Health care workers in Ivory Coast say there has been an outbreak of meningitis behind rebel lines in the northern part of the country. Health care workers in the North have been struggling to reestablish the health care system there.
Civilians in the rebel-held town of Bouna are facing a meningitis epidemic that has killed over 60 people in the last month. The area is in a region held by rebels who failed to topple President Laurent Gbagbo in September 2002 but still occupy the northern half of the West African country.
Health professionals fear the situation will get worse because few doctors and nurses are in the region to help stem the spread of the disease. In addition, meningitis is easily transmitted through direct contact. The disease causes an infection in the spinal fluid and brain and, in severe cases, it can cause brain damage, even death.
A doctor with the United Nations children's agency, Leonard Kouadio, says that UNICEF warned in a report published at the end of January of the likelihood of this outbreak.
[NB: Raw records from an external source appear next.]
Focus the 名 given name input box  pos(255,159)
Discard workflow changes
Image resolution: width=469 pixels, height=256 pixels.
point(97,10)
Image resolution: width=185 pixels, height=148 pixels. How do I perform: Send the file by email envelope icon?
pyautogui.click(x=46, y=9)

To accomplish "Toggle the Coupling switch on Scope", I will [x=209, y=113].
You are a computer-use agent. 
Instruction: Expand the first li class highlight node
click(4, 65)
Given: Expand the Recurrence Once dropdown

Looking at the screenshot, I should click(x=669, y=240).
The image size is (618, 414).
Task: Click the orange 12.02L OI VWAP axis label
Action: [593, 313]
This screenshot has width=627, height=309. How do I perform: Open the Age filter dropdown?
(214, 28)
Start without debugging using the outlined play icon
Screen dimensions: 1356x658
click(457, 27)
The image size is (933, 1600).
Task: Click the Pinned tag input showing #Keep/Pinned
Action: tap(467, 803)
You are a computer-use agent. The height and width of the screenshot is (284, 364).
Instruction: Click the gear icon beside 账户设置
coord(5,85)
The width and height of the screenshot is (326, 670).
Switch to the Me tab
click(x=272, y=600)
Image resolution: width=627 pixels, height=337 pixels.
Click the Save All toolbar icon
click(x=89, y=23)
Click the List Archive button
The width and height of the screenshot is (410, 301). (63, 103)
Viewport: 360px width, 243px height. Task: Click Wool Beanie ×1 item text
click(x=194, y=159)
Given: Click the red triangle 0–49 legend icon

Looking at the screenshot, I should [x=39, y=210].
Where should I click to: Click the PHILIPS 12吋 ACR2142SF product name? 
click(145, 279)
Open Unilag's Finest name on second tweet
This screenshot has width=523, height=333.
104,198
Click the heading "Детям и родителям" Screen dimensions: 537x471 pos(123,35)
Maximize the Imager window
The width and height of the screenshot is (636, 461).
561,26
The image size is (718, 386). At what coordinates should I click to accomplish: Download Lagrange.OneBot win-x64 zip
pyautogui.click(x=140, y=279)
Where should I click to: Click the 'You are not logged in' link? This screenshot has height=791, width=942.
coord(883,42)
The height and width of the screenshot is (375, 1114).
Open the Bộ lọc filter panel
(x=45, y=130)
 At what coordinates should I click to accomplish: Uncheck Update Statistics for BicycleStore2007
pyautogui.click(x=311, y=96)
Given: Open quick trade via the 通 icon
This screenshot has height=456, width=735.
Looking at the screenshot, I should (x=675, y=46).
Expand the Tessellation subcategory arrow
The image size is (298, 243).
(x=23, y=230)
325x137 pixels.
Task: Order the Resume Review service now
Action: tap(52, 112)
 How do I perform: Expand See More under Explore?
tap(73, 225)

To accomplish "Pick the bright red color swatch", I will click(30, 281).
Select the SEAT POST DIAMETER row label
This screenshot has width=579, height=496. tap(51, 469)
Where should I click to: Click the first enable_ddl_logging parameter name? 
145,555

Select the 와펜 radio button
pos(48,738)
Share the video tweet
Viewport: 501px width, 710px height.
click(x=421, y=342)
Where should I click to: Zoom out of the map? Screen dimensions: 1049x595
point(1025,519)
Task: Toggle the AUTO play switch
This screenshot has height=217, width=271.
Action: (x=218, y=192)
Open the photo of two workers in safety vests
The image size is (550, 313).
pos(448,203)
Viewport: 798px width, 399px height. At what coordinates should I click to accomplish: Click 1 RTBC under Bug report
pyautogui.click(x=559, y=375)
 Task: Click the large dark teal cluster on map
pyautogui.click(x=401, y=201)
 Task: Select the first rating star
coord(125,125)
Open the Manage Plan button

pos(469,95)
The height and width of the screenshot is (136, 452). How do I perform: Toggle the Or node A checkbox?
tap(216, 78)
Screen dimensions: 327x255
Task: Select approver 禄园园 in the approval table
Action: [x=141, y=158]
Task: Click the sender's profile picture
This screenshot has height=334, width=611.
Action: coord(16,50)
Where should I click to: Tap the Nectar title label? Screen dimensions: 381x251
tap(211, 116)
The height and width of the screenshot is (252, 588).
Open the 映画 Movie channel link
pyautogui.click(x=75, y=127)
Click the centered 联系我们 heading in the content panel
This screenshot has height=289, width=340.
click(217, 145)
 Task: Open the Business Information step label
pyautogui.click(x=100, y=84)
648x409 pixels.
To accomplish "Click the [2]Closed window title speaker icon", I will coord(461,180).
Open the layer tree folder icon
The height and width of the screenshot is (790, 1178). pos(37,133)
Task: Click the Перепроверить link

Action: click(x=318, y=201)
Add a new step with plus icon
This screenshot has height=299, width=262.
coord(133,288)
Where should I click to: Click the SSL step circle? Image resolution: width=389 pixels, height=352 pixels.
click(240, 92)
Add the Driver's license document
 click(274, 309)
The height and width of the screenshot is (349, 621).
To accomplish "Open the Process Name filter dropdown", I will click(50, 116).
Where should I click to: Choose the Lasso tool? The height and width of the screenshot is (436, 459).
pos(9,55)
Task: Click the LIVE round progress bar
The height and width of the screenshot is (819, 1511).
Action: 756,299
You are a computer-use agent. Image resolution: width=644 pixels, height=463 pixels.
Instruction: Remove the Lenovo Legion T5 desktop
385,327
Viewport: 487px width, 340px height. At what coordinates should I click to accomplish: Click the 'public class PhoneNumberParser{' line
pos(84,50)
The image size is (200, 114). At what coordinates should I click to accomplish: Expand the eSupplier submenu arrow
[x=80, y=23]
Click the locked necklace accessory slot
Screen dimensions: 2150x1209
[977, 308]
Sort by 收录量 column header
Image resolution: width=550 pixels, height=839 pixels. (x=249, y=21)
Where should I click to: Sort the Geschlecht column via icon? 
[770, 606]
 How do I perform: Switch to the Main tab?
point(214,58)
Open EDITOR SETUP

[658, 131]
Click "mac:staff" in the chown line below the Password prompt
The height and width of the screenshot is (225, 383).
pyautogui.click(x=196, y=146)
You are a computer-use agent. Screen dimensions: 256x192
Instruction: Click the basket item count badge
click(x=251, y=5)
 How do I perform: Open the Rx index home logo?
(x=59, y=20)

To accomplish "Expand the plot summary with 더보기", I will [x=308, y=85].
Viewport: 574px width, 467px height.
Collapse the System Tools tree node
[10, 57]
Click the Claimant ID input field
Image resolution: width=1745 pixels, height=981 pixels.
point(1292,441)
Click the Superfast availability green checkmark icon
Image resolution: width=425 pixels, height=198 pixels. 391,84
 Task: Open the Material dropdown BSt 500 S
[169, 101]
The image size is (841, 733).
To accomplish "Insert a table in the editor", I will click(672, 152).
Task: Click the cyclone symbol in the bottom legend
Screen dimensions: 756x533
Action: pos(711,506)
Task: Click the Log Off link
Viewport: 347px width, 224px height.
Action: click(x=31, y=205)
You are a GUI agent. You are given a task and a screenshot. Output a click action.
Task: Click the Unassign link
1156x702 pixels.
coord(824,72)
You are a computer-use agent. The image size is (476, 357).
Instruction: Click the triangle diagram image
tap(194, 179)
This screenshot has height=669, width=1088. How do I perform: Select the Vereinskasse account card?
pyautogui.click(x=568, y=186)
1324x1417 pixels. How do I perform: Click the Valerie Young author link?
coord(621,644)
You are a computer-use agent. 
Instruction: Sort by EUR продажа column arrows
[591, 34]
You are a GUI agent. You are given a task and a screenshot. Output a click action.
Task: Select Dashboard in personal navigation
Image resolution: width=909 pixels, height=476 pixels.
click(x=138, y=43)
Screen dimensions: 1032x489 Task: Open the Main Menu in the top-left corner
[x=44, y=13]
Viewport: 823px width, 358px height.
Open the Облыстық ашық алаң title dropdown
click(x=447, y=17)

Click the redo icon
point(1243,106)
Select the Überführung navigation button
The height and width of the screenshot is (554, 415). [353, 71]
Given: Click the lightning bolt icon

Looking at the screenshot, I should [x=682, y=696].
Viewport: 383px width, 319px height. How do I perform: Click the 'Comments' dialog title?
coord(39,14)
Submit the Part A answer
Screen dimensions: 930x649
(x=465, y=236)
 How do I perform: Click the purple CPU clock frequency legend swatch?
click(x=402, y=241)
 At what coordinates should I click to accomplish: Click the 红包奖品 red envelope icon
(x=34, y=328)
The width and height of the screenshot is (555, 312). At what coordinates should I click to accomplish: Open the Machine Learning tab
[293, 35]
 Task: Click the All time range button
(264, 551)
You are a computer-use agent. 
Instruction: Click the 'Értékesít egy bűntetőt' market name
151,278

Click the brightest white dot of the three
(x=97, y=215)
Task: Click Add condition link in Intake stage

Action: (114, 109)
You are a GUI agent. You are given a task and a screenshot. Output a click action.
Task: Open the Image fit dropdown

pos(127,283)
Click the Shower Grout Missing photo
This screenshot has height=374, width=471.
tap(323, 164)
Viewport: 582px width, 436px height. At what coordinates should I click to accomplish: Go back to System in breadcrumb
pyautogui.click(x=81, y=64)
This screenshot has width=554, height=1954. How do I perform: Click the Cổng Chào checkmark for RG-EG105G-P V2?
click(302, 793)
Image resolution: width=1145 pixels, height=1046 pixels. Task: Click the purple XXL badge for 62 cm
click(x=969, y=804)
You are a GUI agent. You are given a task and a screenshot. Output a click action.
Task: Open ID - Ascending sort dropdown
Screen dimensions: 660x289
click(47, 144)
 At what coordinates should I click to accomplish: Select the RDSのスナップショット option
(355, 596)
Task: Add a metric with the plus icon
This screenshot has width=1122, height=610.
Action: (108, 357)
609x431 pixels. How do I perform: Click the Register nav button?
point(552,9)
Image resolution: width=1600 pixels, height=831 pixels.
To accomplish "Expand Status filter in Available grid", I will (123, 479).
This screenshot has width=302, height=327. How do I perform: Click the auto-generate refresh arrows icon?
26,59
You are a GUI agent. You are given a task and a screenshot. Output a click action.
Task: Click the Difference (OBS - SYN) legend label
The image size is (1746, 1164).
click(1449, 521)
Dr. Kouadio says the report was submitted to the Ivory Coast ministry of health and it was up to the government to declare an epidemic, and mobilize resources to vaccinate people.
Since fighting began in 2002, health structures in the north and the west of the country suffered, because 80 percent of doctors and nurses fled villages for the relative safety of large towns.
Despite the breakdown of medical care, some areas in the region seem to have managed.
A doctor in the health center in the northern town of Korhogo, Dr. Abel Guede said that during the crisis his health center was still able to function.
Dr. Guede says that during the crisis the center depended on the attendants who helped doctors and nurses. Although they did not know everything, they knew enough to provide people with basic services including vaccinations.
UNICEF has been trying to encourage government-employed health workers to go back to the north for the past two years, reassuring them that it is safe to work there. And, they have had some success.
Since a country-wide vaccination campaign in 2004, some 28 vaccination centers have reopened providing free vaccinations for mothers and babies. Vaccines for most childhood disease are given free but meningitis vaccines cost three dollars per shot, too much for most people to afford.